We show that a distinct RNA added as a spike-in before library preparation reflects technical noise of the whole library and can be used in large batches of samples. We experimentally demonstrate the effectiveness of this approach using combinations of RNA from species distinguishable by alignment, namely, mouse, human, and . Our new approach, controlFreq , enables highly accurate and computationally efficient analysis of allele-specific expression in (and between) arbitrarily large studies at an overall cost increase of ~ 5%.
Analysis pipeline for this approach is available at GitHub as R package controlFreq ( github.com/gimelbrantlab/controlFreq ).

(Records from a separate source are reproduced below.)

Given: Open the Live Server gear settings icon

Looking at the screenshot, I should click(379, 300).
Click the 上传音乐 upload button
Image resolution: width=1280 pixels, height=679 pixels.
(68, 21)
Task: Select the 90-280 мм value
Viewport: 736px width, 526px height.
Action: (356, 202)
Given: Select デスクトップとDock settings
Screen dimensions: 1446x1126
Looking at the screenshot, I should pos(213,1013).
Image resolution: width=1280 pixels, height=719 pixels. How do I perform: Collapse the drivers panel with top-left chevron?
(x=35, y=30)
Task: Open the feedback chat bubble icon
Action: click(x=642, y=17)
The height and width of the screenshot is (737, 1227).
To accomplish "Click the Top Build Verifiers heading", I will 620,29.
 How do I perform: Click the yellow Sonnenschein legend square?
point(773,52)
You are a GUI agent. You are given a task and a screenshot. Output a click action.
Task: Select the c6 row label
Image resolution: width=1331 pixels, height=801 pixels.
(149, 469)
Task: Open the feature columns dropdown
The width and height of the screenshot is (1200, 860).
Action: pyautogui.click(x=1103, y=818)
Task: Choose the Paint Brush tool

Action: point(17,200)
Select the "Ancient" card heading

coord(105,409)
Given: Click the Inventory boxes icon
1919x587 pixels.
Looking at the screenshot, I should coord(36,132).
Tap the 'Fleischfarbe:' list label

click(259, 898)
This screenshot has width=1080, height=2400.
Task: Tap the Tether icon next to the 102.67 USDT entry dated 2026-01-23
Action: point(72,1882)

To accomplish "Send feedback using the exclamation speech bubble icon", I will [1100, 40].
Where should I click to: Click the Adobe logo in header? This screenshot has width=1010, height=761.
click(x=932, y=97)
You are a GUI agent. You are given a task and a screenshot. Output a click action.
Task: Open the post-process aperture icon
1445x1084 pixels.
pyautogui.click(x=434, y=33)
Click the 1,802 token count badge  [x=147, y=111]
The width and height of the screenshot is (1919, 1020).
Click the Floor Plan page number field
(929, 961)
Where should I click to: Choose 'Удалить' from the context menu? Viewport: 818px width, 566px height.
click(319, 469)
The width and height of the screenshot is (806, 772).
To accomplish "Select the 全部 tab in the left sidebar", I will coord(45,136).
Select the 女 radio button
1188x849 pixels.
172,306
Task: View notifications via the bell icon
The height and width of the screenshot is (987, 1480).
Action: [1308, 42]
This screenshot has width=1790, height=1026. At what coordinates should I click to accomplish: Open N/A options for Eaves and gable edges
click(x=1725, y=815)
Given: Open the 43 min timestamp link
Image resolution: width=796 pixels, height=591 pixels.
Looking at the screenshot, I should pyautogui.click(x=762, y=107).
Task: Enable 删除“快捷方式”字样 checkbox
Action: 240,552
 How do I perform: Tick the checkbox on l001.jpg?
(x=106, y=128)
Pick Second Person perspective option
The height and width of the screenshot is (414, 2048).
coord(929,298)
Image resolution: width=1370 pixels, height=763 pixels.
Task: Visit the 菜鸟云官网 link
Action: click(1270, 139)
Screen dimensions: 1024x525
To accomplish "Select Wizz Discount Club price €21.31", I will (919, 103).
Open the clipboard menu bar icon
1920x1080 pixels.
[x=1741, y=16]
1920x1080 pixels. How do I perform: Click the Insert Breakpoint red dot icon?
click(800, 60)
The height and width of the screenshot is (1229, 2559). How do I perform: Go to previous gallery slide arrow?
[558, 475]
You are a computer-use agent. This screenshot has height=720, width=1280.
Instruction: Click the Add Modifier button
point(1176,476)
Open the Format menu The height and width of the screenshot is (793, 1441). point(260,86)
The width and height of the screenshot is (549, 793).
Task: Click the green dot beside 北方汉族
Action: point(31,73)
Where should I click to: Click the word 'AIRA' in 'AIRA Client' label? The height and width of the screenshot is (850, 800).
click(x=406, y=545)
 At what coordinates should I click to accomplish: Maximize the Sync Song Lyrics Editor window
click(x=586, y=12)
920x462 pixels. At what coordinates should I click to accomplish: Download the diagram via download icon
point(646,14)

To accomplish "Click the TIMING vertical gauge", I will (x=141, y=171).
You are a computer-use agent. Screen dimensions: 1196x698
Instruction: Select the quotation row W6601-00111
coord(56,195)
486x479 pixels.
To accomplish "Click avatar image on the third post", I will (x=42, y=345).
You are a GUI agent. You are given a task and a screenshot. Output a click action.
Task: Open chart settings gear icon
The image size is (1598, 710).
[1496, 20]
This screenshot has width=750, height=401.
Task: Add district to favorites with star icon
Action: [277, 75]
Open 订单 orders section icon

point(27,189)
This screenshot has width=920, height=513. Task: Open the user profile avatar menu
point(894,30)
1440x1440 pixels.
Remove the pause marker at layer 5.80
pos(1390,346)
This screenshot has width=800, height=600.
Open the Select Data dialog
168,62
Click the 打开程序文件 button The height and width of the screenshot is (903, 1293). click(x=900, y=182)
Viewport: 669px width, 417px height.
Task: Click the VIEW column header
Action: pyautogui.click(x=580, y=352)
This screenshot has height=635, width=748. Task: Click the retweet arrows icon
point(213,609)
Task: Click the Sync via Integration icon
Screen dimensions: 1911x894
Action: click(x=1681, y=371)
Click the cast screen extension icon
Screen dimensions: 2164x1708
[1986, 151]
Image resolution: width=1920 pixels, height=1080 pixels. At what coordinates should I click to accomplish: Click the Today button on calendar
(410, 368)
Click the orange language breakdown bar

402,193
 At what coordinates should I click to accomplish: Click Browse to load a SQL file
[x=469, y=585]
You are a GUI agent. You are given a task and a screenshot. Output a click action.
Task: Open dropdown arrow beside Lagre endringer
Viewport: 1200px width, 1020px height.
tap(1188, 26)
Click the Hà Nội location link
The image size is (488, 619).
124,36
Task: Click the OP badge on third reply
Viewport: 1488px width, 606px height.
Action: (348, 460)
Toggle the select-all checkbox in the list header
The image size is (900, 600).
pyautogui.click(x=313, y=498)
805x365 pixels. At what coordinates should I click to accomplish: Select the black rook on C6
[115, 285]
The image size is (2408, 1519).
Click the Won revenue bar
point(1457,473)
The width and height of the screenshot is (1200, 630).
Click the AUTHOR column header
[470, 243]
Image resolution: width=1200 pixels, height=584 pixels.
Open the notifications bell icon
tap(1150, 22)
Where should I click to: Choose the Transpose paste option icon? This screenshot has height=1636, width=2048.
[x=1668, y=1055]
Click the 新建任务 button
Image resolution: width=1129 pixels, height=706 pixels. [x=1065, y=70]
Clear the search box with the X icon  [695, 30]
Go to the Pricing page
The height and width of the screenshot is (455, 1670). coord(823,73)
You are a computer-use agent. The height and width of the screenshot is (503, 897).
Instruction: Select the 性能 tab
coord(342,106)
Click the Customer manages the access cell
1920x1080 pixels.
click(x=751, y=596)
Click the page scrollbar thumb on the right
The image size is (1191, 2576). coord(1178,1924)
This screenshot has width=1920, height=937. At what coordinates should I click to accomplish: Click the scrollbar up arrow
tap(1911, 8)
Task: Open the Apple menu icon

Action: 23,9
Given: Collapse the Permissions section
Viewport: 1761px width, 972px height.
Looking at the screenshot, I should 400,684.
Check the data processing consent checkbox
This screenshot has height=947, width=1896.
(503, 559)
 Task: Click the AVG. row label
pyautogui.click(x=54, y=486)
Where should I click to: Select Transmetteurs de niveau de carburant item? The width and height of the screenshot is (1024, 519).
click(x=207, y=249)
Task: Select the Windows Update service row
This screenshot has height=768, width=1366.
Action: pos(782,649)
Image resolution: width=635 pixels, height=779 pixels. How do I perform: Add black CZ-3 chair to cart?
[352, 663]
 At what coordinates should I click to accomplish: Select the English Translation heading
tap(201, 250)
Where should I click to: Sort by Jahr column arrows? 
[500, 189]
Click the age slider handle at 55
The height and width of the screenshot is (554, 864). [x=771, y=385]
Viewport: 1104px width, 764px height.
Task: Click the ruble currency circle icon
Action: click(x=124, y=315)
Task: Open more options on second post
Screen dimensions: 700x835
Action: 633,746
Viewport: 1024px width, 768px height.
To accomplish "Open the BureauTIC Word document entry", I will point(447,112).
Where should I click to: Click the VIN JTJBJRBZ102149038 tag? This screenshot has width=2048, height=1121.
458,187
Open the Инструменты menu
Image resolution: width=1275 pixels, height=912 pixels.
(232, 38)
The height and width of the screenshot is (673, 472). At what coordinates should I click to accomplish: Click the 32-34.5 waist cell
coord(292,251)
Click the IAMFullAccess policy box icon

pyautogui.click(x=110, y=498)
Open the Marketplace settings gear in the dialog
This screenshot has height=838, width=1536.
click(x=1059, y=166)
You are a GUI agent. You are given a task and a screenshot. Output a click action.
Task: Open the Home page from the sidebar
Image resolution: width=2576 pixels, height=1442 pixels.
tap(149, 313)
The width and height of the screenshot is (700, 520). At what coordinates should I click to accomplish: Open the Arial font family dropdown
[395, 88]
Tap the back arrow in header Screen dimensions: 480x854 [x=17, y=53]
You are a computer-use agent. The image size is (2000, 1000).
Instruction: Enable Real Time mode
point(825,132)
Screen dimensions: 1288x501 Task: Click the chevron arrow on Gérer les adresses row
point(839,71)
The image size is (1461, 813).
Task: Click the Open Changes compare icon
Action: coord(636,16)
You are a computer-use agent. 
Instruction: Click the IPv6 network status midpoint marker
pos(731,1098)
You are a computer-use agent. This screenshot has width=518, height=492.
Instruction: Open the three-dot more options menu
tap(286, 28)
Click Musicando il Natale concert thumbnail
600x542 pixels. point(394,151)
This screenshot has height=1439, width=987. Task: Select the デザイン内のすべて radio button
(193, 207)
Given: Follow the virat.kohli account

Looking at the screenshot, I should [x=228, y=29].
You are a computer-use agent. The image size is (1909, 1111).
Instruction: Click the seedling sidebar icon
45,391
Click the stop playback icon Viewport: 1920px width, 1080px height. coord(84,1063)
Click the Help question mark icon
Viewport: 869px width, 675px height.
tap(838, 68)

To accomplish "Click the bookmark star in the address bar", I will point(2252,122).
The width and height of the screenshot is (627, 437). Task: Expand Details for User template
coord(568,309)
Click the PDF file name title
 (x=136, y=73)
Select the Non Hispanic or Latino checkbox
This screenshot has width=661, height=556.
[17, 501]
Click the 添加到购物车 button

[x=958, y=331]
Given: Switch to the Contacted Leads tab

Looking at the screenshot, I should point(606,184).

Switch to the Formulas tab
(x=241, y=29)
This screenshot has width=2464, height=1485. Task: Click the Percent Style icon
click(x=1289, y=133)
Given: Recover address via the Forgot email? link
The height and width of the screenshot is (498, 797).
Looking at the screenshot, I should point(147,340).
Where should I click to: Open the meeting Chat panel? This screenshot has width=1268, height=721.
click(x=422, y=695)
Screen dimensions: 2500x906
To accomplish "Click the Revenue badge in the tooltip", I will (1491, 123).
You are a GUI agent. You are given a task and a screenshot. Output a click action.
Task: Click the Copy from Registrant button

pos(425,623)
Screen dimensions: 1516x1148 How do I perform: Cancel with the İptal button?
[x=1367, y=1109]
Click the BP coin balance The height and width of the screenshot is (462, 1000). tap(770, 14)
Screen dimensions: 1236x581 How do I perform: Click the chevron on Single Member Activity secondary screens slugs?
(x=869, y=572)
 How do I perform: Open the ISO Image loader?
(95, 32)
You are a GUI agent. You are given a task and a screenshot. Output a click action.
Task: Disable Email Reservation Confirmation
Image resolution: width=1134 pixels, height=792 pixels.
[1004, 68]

等位基因特异性表达分析受到RNA测序实验中技术噪声的强烈影响。此前,我们表明技术重复可用于精确估计这种噪声,并且我们提供了一种在等位基因特异性表达分析中校正技术噪声的工具。这种方法非常准确,但由于每个文库需要两个或更多重复,成本较高。在此,我们开发了一种掺入法,其准确性高且成本仅为原来的一小部分。
我们表明,在文库制备前作为掺入物添加的一种独特RNA反映了整个文库的技术噪声,并且可用于大量样本。我们通过使用可通过比对区分的物种(即小鼠、人类和……)的RNA组合,通过实验证明了这种方法的有效性。我们的新方法controlFreq能够在任意大规模研究中(以及不同研究之间)对等位基因特异性表达进行高度准确且计算高效的分析,总体成本增加约5%。
此方法的分析流程可在GitHub上作为R包controlFreq获取(github.com/gimelbrantlab/controlFreq)。